Neuroplasticità

La neuroplasticità o plasticità sinaptica è la capacità del sistema nervoso di modificare l’intensità delle relazioni tra le sinapsi, di instaurarne o di eliminarne alcune. Ciò permette al sistema nervoso di modificare la sua funzionalità e la sua struttura in modo duraturo e in risposta agli eventi che li influenzano come ad esempio l’esperienza.

La plasticità neurale entra, successivamente, in gioco a seguito dei danni cerebrali riportati. Si posiziona alla base dei processi di recupero funzionale, cioè la “riorganizzazione” della funzione nella sede originaria. Rappresenta, inoltre, il pilastro fodamentale dei processi di “spostamento” di una funzione in una nuova area cerebrale; di “trasferimento” della funzione compromessa in un’area cerebrale controlaterale; di “sostituzione” del deficit con l’apprendimento di strategie comportamentali.

Le fasi della plasticità sinaptica:

  • Sprouting dendritico”: ha lo scopo di arborizzare i neuroni adiacenti;
  • “Rigenerazione assonale”: la parziale o totale ricrescita degli assoni dei neuroni danneggiati;
  • “Supersensibilità postsinaptica”: una condizione in cui aumenta l’accuratezza della trasmissione nervosa e si affina la selettività di trasmissione;
  • “Svelamento di sinapsi latenti”: consiste l’attivazione di sinapsi inutilizzate.

Per questa ragione, la plasticità sinaptica, o neuroplasticità, è la proprietà neurobiologica che si trova alla base della memoria e degli eventi di apprendimento.
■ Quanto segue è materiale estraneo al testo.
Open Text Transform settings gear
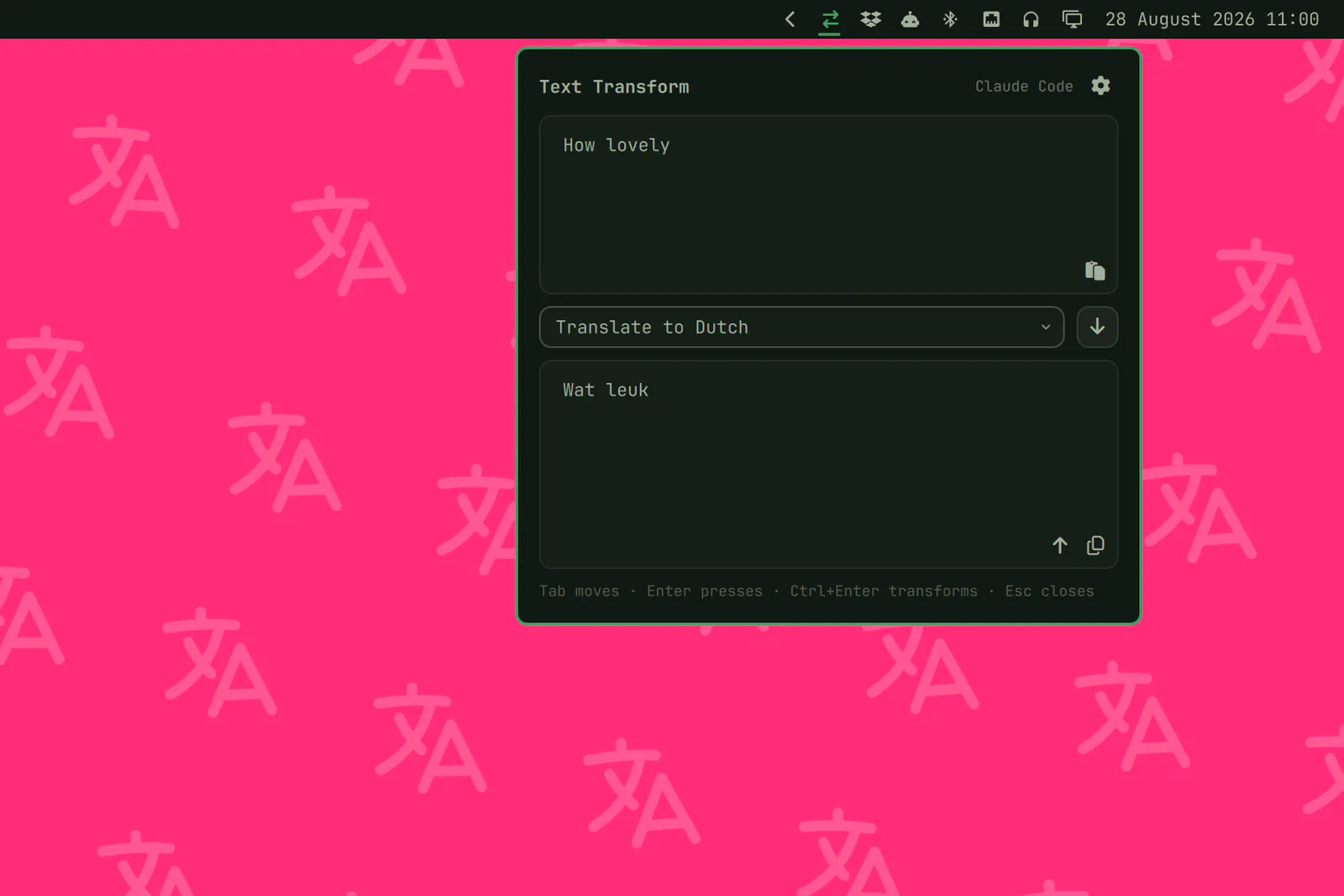Image resolution: width=1344 pixels, height=896 pixels. click(x=1100, y=86)
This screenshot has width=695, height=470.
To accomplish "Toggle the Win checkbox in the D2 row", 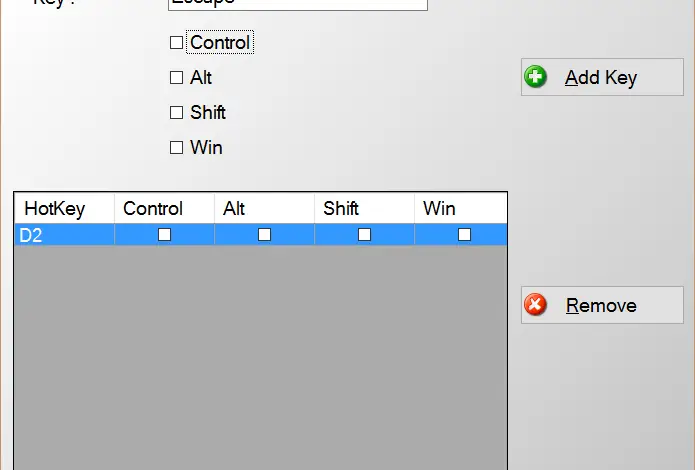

Tra gli eventi vi sono l’aumento o la riduzione della forza di trasmissione di una sinapsi, rispettivamente potenziamento a lungo termine e depressione a lungo termine.

La neuroplasticità entra in gioco unicamente in caso di necessità di ovviare ad un danno del SNC e in qualsiasi processo di apprendimento e memorizzazione. È stato dimostrato che ripetere più volte una determinata attività porta ad un rafforzamento e a un consolidamento dei circuiti neuronali connessi a tale attività.

La plasticità sinaptica, insieme alla plasticità intrinseca e strutturale fa parte dei fenomeni di plasticità neuronale (o neuroplasticità). La plasticità strutturale comprende i fenomeni di modificazione della struttura dei neuroni, compresi dendriti e assoni, o della struttura delle reti di neuroni, compresa la formazione di nuovi neuroni, o neurogenesi.